▸ **What to work on**: The lines from the start of the records through the one containing "Bookmarks (188, 2497)" are to be transcribed exactly, and nothing else.

Stored data:
-----

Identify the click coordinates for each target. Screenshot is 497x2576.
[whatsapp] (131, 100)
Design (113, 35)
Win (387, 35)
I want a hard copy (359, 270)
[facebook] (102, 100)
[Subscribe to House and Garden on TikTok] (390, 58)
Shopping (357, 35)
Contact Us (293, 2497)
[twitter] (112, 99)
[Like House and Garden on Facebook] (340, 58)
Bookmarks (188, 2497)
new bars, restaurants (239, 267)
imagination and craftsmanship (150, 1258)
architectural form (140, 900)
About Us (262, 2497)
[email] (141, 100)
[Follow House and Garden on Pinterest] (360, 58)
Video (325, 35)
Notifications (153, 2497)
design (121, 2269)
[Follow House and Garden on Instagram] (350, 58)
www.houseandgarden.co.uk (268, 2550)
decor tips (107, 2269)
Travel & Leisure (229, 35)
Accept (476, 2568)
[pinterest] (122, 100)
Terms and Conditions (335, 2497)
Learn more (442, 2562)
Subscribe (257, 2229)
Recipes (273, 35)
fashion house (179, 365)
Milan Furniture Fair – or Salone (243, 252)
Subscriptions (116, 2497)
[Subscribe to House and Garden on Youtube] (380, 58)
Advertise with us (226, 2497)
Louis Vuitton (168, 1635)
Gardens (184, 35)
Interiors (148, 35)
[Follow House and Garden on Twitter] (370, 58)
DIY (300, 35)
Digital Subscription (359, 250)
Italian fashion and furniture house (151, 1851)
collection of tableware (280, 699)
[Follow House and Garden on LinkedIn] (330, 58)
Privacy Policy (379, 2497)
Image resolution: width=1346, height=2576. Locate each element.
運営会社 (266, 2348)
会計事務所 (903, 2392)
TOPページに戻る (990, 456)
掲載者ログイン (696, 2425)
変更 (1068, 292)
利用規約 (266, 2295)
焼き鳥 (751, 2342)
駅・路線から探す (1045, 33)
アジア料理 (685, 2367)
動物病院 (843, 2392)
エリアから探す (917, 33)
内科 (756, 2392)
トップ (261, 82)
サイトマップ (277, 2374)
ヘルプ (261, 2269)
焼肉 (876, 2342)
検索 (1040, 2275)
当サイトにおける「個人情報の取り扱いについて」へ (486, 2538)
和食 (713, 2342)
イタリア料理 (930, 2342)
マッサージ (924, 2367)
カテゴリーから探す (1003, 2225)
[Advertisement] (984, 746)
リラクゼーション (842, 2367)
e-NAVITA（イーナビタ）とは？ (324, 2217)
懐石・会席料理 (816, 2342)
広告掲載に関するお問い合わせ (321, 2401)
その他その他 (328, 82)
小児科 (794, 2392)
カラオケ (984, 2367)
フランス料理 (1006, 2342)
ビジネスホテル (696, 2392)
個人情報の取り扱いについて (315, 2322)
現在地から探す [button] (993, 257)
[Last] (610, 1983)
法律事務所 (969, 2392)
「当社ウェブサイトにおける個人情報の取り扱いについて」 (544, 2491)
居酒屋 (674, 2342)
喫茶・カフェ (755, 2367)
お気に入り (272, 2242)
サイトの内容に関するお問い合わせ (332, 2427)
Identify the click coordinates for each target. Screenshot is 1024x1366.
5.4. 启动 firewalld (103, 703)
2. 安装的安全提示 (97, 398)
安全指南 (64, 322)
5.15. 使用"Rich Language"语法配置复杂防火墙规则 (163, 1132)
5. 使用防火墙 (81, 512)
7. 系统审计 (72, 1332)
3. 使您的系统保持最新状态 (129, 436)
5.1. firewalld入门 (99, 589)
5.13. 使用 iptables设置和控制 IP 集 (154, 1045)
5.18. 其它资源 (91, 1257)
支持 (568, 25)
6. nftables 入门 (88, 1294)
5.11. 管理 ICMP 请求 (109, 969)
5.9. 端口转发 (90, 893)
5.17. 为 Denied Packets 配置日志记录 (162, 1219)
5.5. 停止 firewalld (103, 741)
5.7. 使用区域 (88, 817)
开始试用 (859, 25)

-----

▸ **Response to the task**:
Identify the click coordinates for each target. Screenshot is 497x2576.
[whatsapp] (131, 100)
Design (113, 35)
Win (387, 35)
I want a hard copy (359, 270)
[facebook] (102, 100)
[Subscribe to House and Garden on TikTok] (390, 58)
Shopping (357, 35)
Contact Us (293, 2497)
[twitter] (112, 99)
[Like House and Garden on Facebook] (340, 58)
Bookmarks (188, 2497)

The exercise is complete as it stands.